[Start of Document excerpt]

Before we get everything all packed up on the trainer side, I should briefly detour to outdoor bike racks. These too are made here as well, usually out of a single piece of metal bent and contorted into the various shapes and sizes seen below:
Then they’re simply packed up and ready for shipment:
Or, installation out front:
Finally, it’s time to assemble all those trainers and car racks. In real life, this happens in approximately four minutes.
The bent and then painted frames are removed from the boxes offloaded from the trucks:
Then the frames have various nuts and bolt attached to them, before being placed into the moving assembly line you see to the right – containing manuals, misc parts, and packaging to keep them stable during transit.
At the other end, both trainers and car racks alike are sealed up.
Finally, they are stacked and palletized ready for shipment out to distributors or retailers.
Below is everything that’s being shipped out this day – thus far – as of about 10:15AM in the morning. By the end of the day, plenty more will be here.
A couple of interesting and random notes about production. First up is that there are approximately 90 employees within the production facility, operating across two 8 to 9.5-hour shifts on 4.5 days per week. The first shift begins at 7AM and goes till 4:30PM, while the second shift then picks up and goes on till 3AM.
The goal being to finish production at noon on Friday, though sometimes that goes over in burst-periods – at which point the employees receive overtime pay. They noted they prefer the 9.5hr shifts as it allows them to burst if required to a full Friday without impacting employee home-matters such as daycare arrangements or the like.

[End of Document excerpt]

Short task A
How would you render this sentence from the trainer factory passage in Spanish: "Finally, they are stacked and palletized ready for shipment out to distributors or retailers."
Short task B
Can you pick up the trainer factory passage after its final sentence and keep it going?

[Start of Data extract]

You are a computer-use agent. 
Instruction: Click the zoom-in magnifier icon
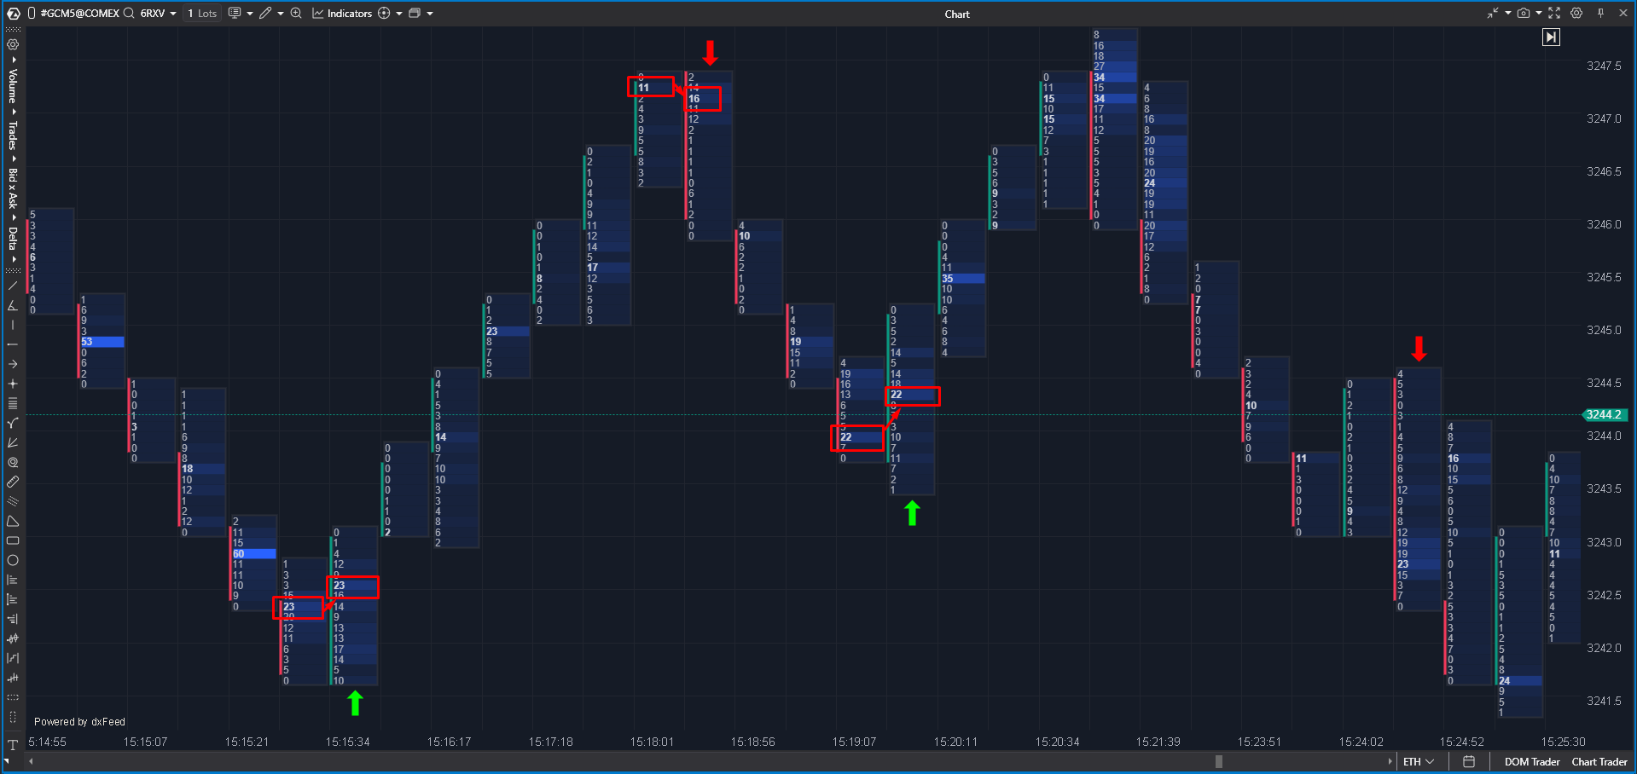296,14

[End of Data extract]

Output A
Por último, se apilan y se colocan en palés, listos para su envío a distribuidores o minoristas.

Output B
Next is that factory employees at Saris typically don’t have a specific assigned job. Instead, they all start out at the same base pay level and then accumulate skillsets in a specific given area, raising their base pay. Each skillset may sound tiny and trivially different, but ultimately enable a person to move from building trainers in the morning to building car racks in the afternoon.
Skillsets aren’t as broadly as just ‘build a trainer’, but rather much tinier such as handling a specific component material. Each skillset task area may increase pay 10/cents/hour, with the goal being for an individual to accumulate as many skillsets as possible – sorta like achievements on a gaming platform.
Finally, they are paid bonuses on net units built as a team, rather than as an individual. They are specifically rewarded with bonuses in finding ways to increase productivity through new tooling or procedures, rather than simply adding human power. It was noted that they have incredibly low turnover of employees, which seemed to jive with my discussions with many of them having been there a decade or much longer.
How to make your own PowerTap in 22 easy steps:
No really, it’s actually quite easy. In fact, I built one myself. In writing down all the steps this morning, I’ve totaled 22 assembly steps in the process to build a PowerTap hub from base components, though I’ll save you photographic proof of some of those steps.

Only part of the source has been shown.